An intention-to-treat analysis found a significant effect favoring surgery for pain but not for physical function. An as-treated analysis including both cohorts, however, showed significant differences between the surgical and the nonsurgical group in both outcome measures. For the patients who underwent surgery, positive results were evident as early as six weeks after the procedure. These effects reached their peak at six months and continued for two years. The patients in the nonsurgical group showed only moderate improvement over two years.

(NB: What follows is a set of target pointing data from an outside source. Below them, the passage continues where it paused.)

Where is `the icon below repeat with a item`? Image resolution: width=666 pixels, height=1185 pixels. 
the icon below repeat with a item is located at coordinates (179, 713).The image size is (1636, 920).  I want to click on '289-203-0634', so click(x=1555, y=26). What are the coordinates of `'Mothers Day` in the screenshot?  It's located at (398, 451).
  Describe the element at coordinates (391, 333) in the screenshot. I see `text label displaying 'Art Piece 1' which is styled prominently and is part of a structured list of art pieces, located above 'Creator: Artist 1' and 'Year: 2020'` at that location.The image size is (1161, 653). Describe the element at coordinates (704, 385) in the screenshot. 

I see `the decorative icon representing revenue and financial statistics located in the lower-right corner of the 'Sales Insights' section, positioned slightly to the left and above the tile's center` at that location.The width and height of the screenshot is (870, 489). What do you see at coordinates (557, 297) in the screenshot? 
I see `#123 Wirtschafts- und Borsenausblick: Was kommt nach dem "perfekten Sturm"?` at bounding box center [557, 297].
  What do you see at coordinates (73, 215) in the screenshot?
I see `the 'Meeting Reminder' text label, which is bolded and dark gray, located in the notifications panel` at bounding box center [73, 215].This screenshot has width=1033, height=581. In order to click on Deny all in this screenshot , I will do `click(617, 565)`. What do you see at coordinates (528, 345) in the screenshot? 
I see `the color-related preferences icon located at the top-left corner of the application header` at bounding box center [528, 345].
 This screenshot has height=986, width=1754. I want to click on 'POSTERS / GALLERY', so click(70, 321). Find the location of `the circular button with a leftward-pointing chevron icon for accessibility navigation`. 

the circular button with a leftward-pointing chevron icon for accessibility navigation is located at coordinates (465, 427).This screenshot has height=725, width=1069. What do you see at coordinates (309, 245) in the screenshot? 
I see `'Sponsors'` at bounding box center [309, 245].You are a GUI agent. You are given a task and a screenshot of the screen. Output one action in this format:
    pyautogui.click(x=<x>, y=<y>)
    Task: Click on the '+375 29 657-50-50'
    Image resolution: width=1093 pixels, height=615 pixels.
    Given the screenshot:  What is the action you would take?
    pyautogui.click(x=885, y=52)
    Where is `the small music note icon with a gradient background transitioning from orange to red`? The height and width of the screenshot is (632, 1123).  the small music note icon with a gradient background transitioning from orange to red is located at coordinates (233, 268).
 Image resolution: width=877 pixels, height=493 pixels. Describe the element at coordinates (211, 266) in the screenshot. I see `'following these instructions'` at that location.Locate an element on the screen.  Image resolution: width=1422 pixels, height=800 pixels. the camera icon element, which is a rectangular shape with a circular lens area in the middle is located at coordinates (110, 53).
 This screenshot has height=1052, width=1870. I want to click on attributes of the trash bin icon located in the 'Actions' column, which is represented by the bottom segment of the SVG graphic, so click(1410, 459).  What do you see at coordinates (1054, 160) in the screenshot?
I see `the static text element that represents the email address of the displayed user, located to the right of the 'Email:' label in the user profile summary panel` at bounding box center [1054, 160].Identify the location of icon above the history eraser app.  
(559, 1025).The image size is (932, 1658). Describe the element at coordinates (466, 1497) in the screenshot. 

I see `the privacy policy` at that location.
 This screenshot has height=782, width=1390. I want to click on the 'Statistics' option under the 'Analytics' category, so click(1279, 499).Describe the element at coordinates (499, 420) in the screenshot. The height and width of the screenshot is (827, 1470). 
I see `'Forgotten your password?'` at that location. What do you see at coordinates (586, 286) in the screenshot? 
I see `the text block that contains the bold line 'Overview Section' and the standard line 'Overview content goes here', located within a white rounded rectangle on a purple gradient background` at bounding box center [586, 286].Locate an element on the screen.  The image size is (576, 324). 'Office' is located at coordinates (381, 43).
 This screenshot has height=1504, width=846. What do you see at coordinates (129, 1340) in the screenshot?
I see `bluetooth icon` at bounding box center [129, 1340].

The most common complication associated with the surgical procedure was a dural tear experienced by 9 percent of the patients. After two years, 8 percent of the patients had undergone another operation, but fewer than half of these additional procedures were performed because of recurrent spinal stenosis. With or without surgery, none of the patients worsened.

Deciding to have surgery

The American College of Neurosurgeons cautions that not every patient will benefit from spinal surgery. Doctors may recommend surgery if conservative treatment options, such as physical therapy and medications, do not reduce the pain or relieve it altogether.

A patient in reasonably good health may be considered a candidate for spinal surgery if he or she experiences the following symptoms:

  • Back and leg pain that limits normal activity or impairs quality of life.
  • Progressive neurological deficits, such as weakness and/or numbness of a leg.
  • Loss of normal bowel and bladder functions.
  • Difficulty standing or walking.
  • No relief with medication and physical therapy.